You may have been told that you do not have the financial resources to be a mother so you will be doing the right thing for your child by giving him or her to parents who already have a home and more money, but THIS IS NOT TRUE. More money has never made a happier child. This is the Adoption Industry at work on you. The truth is that there are financial resources available to you by the Government to help you raise your child. There are many community resources that will help you with clothing, baby needs and necessities for your child. There is help with housing and daycare services for single parents.
You may have been told that your child needs two parents. THIS IS NOT TRUE. Single parents succeed and thrive in our society. Also, your child already has two parents, and grandparents and extended family. Can they guarantee that the marriage of the adopters is stable…just because a couple has been married for a number of years, does not mean it is a happy stable marriage. Did you know that infertile couples divorce statistics are much higher than the average couple? Can they guarantee that the adopters will live long enough to parent your child? Can they guarantee that the adopters are not substance abusers? Can they guarantee that the adopters are not abusers? These are the kinds of secrets that stay in families. There are no such guarantees in adoption or in life. Many adopted children have ended up back in care because of these kinds of problems and many mothers have learned the truth much later and felt responsible for putting their child in harms’ way.

Information supplied:

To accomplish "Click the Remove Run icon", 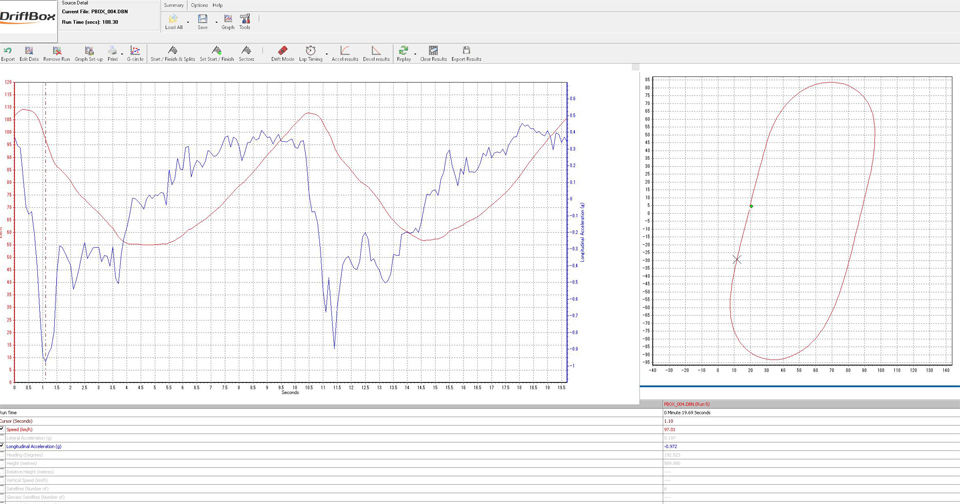I will (57, 51).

What the exercise asks: Carry on the text about what expectant mothers are told to persuade them to give up a child for adoption, starting right after its last sentence. The material can be set aside; it isn't needed.

Answer space:
Keep in mind that the job of the Adoption Counsellor is to get you to agree to give your child for adoption. Their fees are based on completing adoptions. The adopters who want your baby because they can’t have a baby of their own. Now – Think….if they could have their own baby they would not want YOUR baby at all…. so why is your baby better off with them now?
You may have been told that you will not be able to continue your education, and go on with your life if you keep your own baby. THIS IS NOT TRUE. There are many programs for single parents who wish to continue with their education, and there is no reason why you cannot continue with your education with Daycare resources, financial resources, and with help from supportive friends and family. There are many ways to pursue your education whether you choose day school, a community organization, a school with daycare for mothers, correspondence courses or night school. An Academic or Guidance Counsellor at your present school can help.
You have probably NOT been told that surrendering mothers suffer for the REST OF THEIR LIVES with emotional problems such as Disenfranchised Grief, and Post Traumatic Stress Disorder from the trauma of having their babies taken from them at birth. Did you know that 85% of relinquishing mothers suffer a Major Depression in their life and 60% never have another child?
You have probably NOT been told that adoptees suffer from attachment disorders, abandonment issues, disenfranchised grief,
identity issues, and are represented in patient populations in Psychiatry at a much higher rate than non adoptees.
You may have been told that this is an “Open Adoption” and that you can have ongoing contact with your child. This is a ploy to obtain your child from you. As part of the Adoption Industry tactics, they will make you feel that you are in control of the whole process …you are “choosing” the parents, you are “choosing” the level of contact etc. etc. BUT IT IS NOT TRUE.
Open Adoption legally means that each party knows who the other is…that the mother knows the identity of the people adopting, and the adopters know the identity of the mother. This is in contrast to “Closed Adoptions” where the identities were hidden from each party.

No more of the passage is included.